— Exercise description —
Please copy the records from the line with "What do you see at coordinates (47, 888)" up to and including the end of the records, leaving the pictures out.

— Input data —
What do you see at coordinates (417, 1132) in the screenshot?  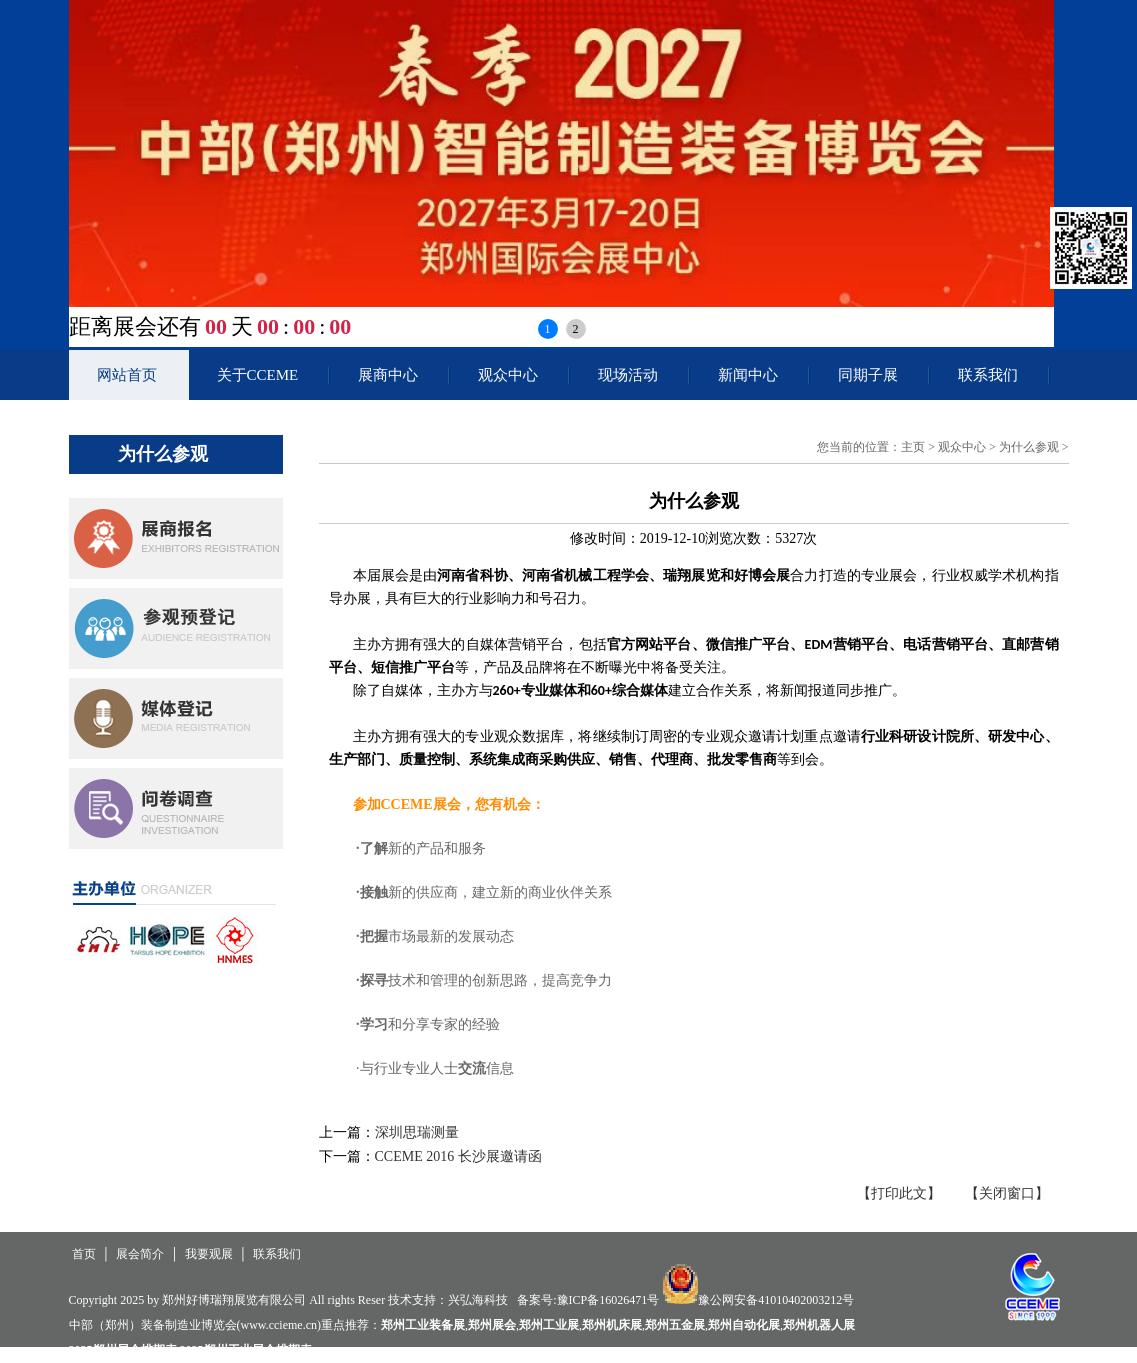 I see `深圳思瑞测量` at bounding box center [417, 1132].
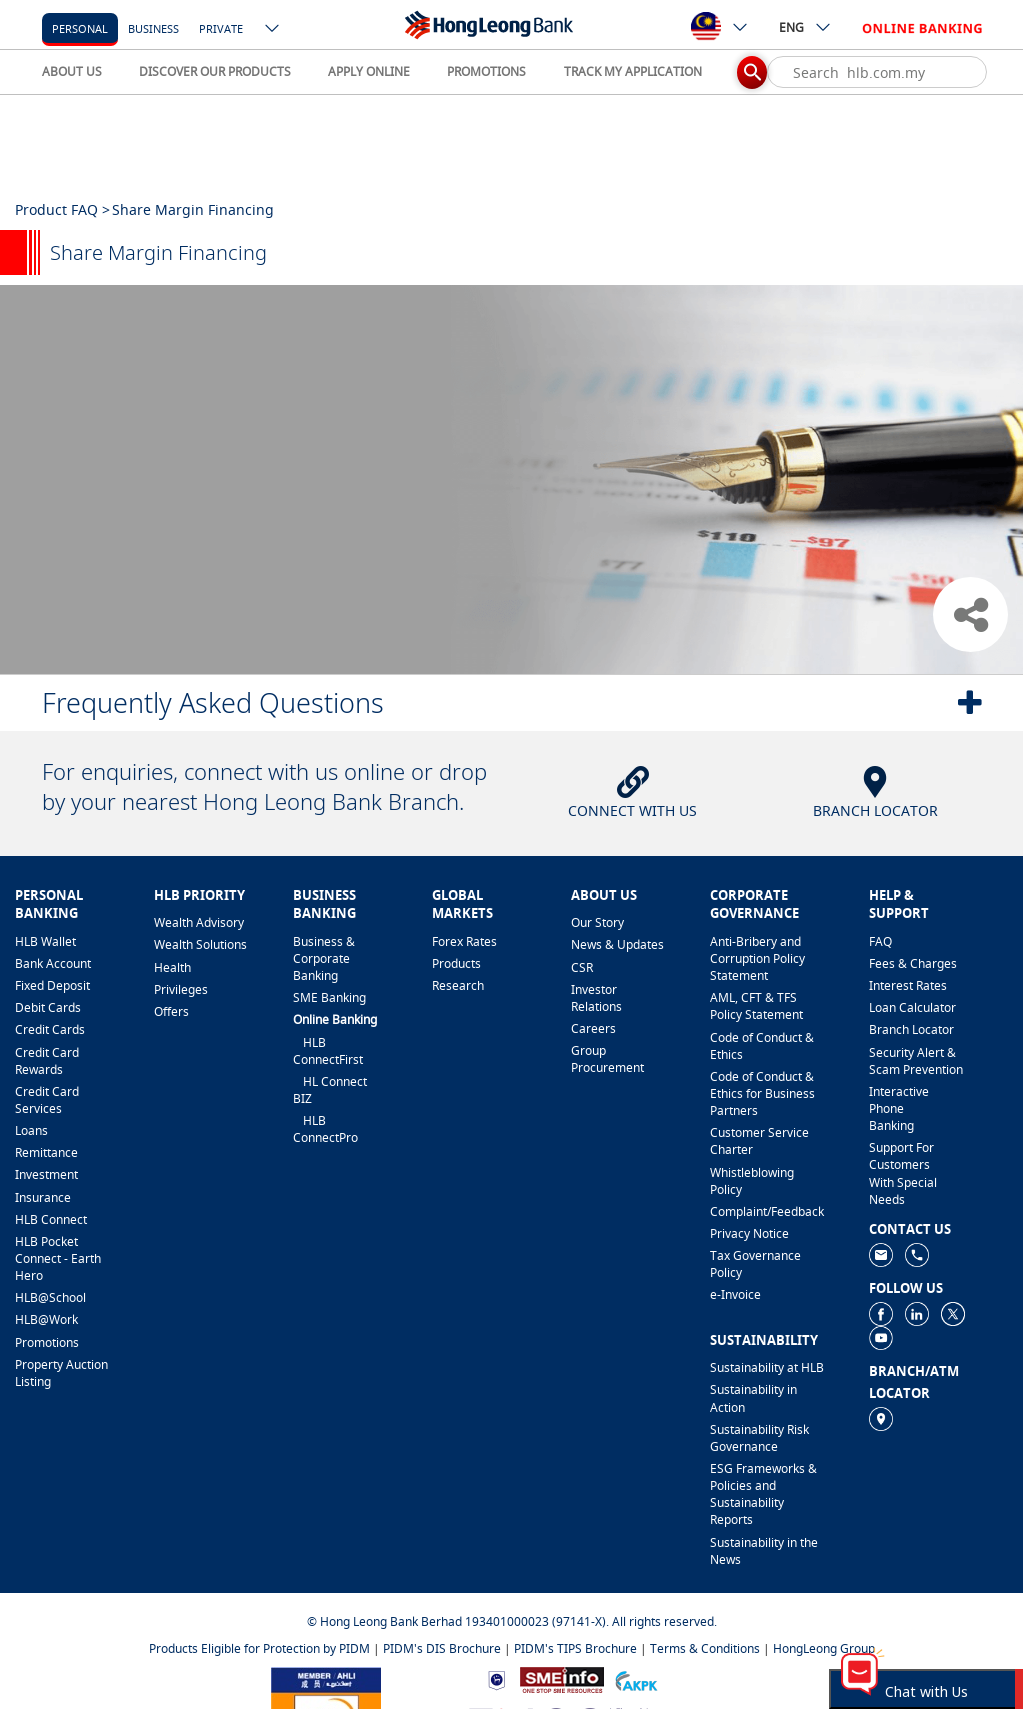 This screenshot has height=1709, width=1023. Describe the element at coordinates (763, 1494) in the screenshot. I see `ESG Frameworks & Policies and Sustainability Reports` at that location.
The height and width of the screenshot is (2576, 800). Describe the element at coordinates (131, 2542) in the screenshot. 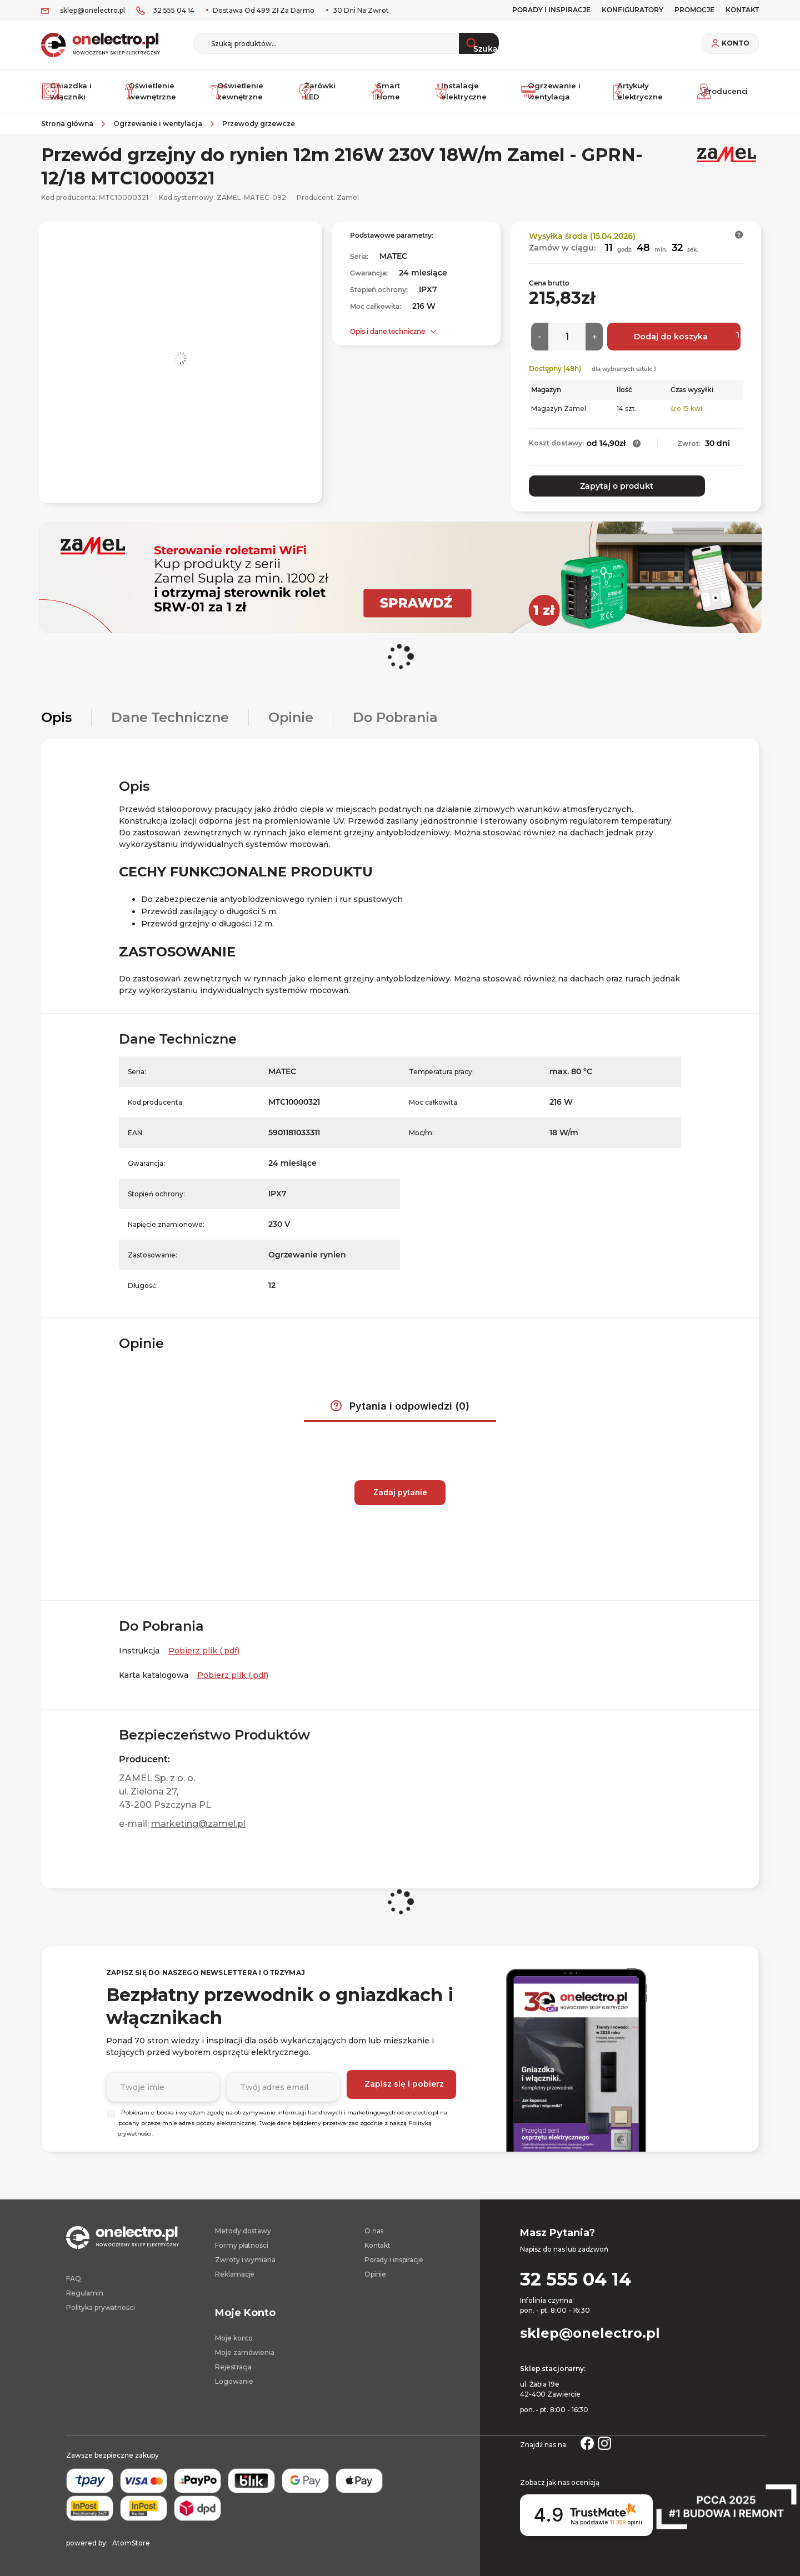

I see `AtomStore [AtomStore - platforma e-commerce klasy premium. Strona otwiera się w nowym oknie.]` at that location.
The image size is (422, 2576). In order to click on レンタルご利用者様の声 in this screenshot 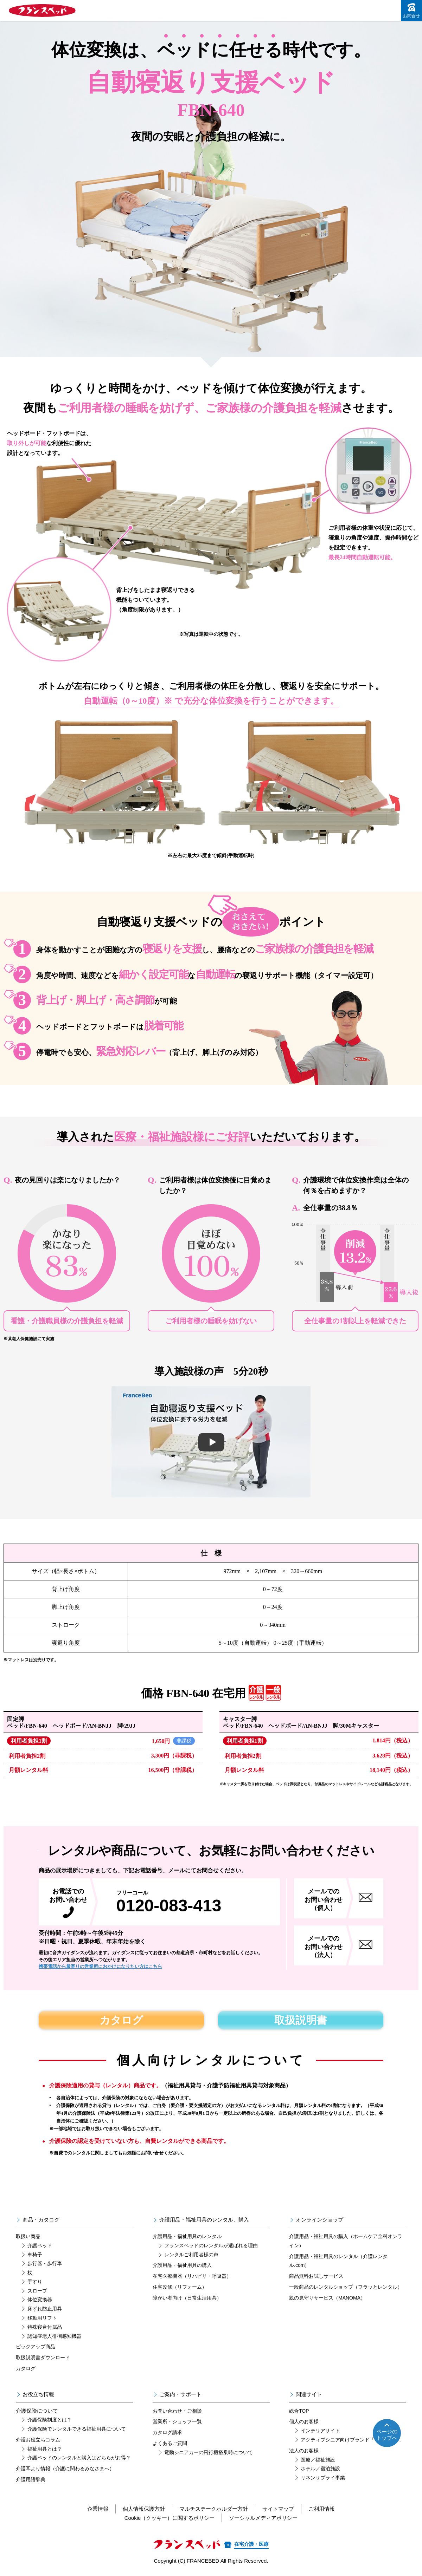, I will do `click(191, 2254)`.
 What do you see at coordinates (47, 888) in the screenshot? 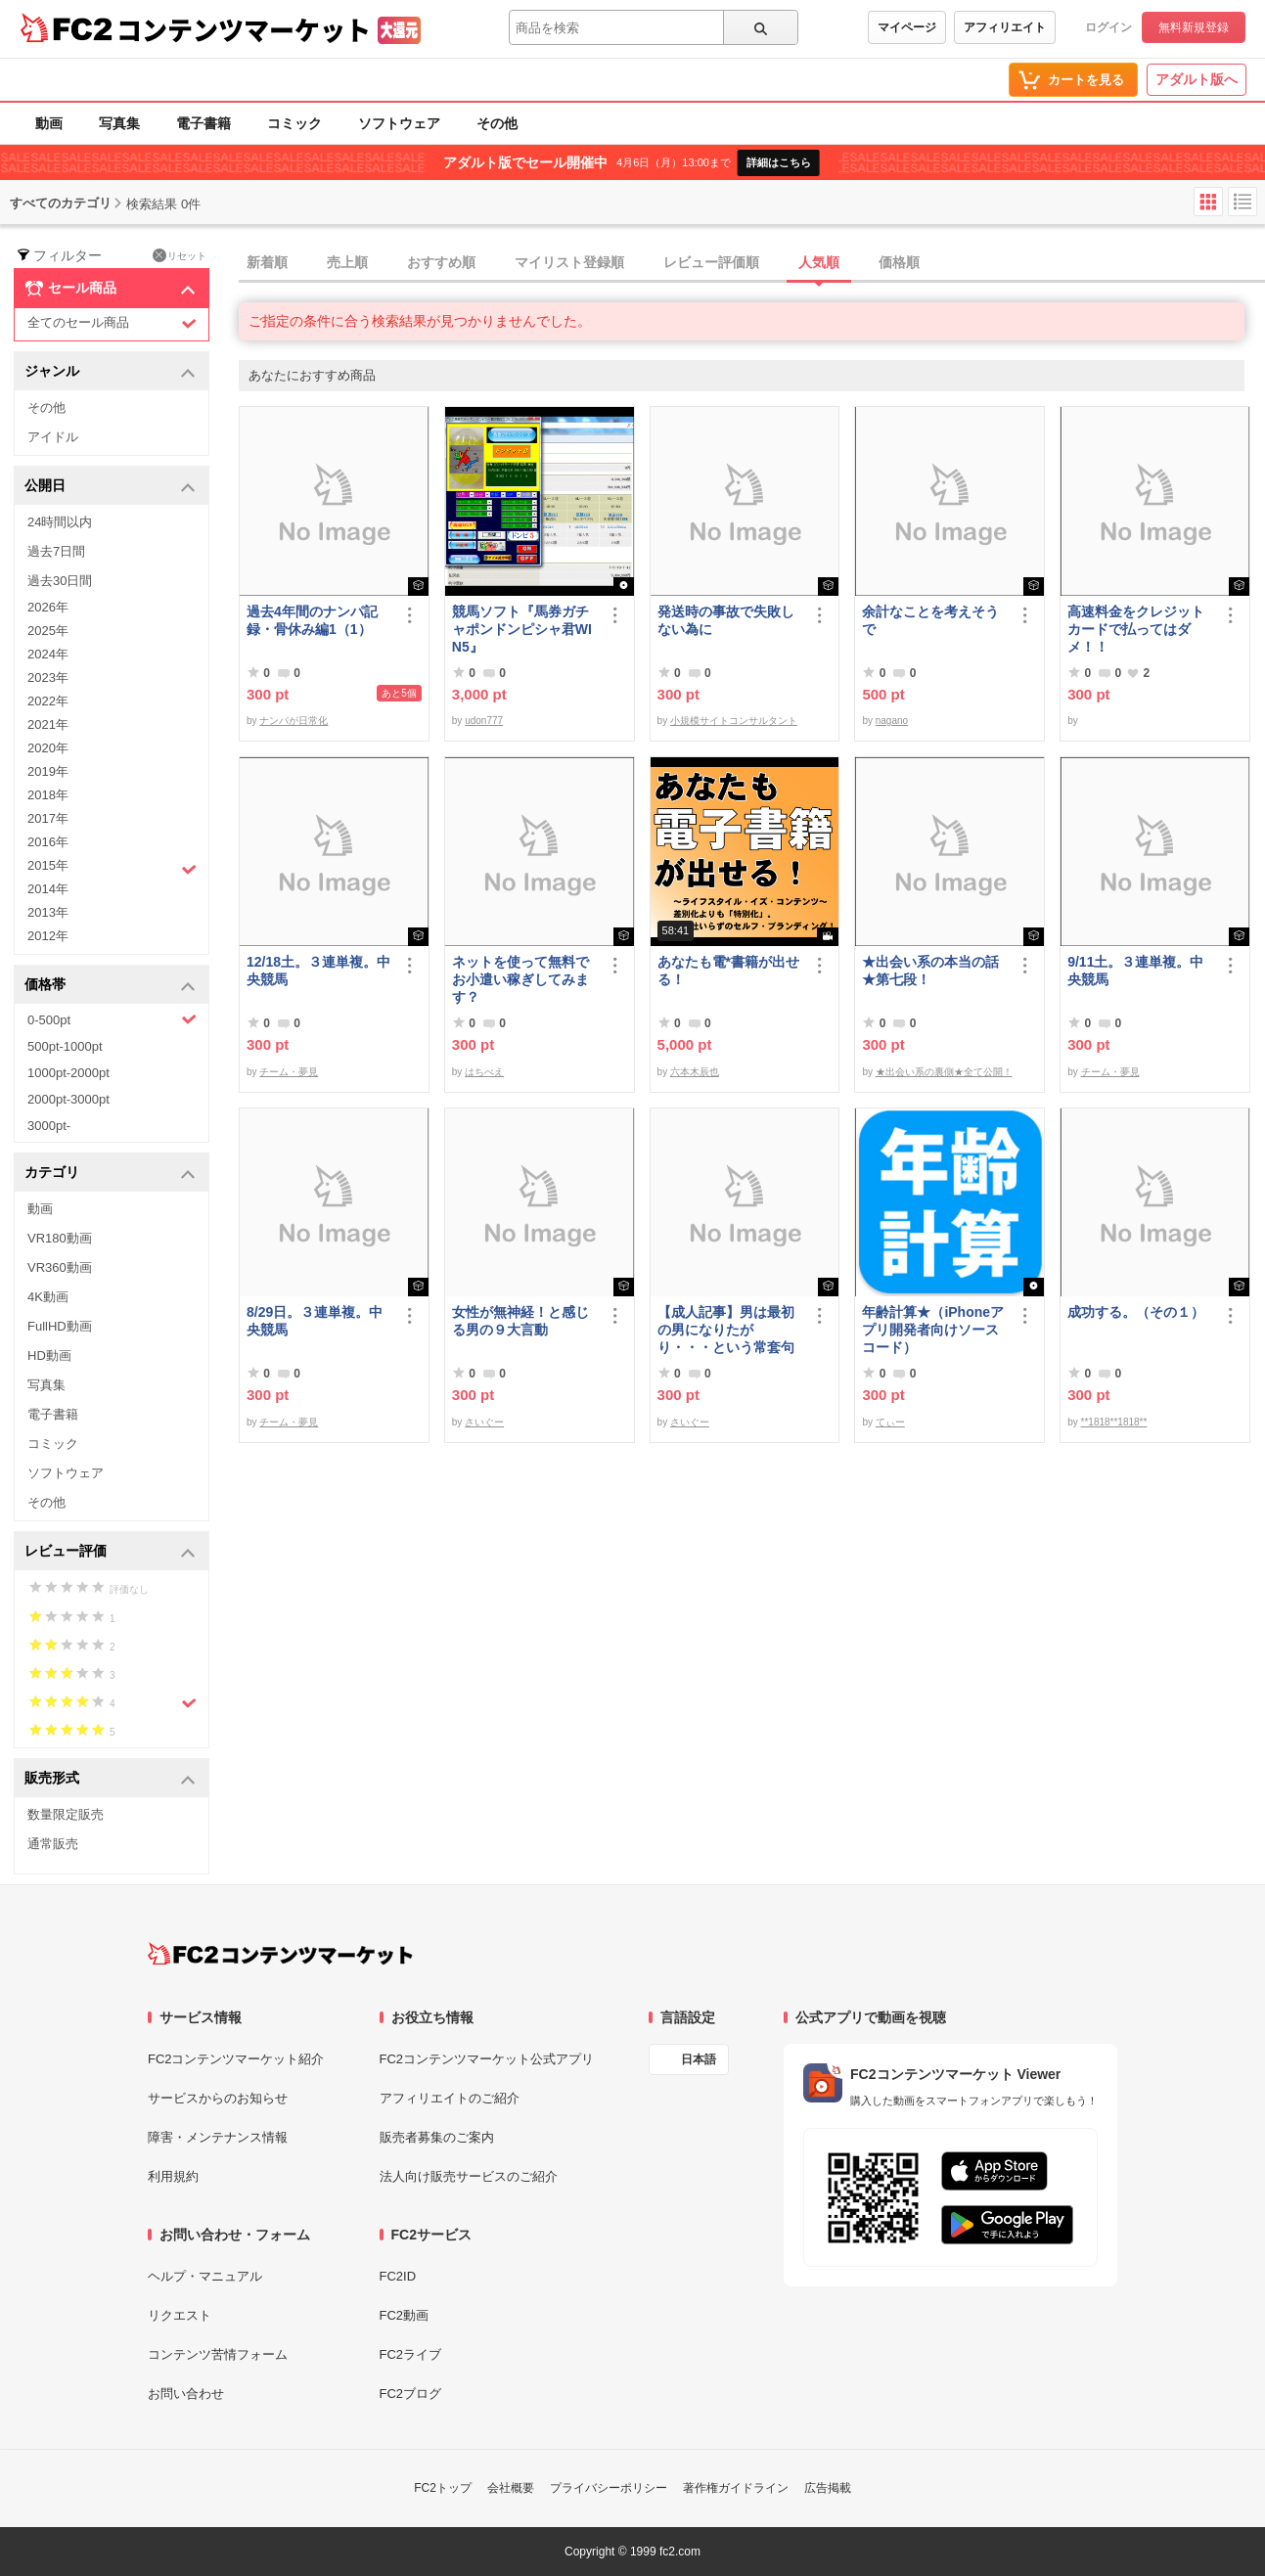
I see `2014年` at bounding box center [47, 888].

— Solution for this task —
 What do you see at coordinates (47, 888) in the screenshot? 
I see `2014年` at bounding box center [47, 888].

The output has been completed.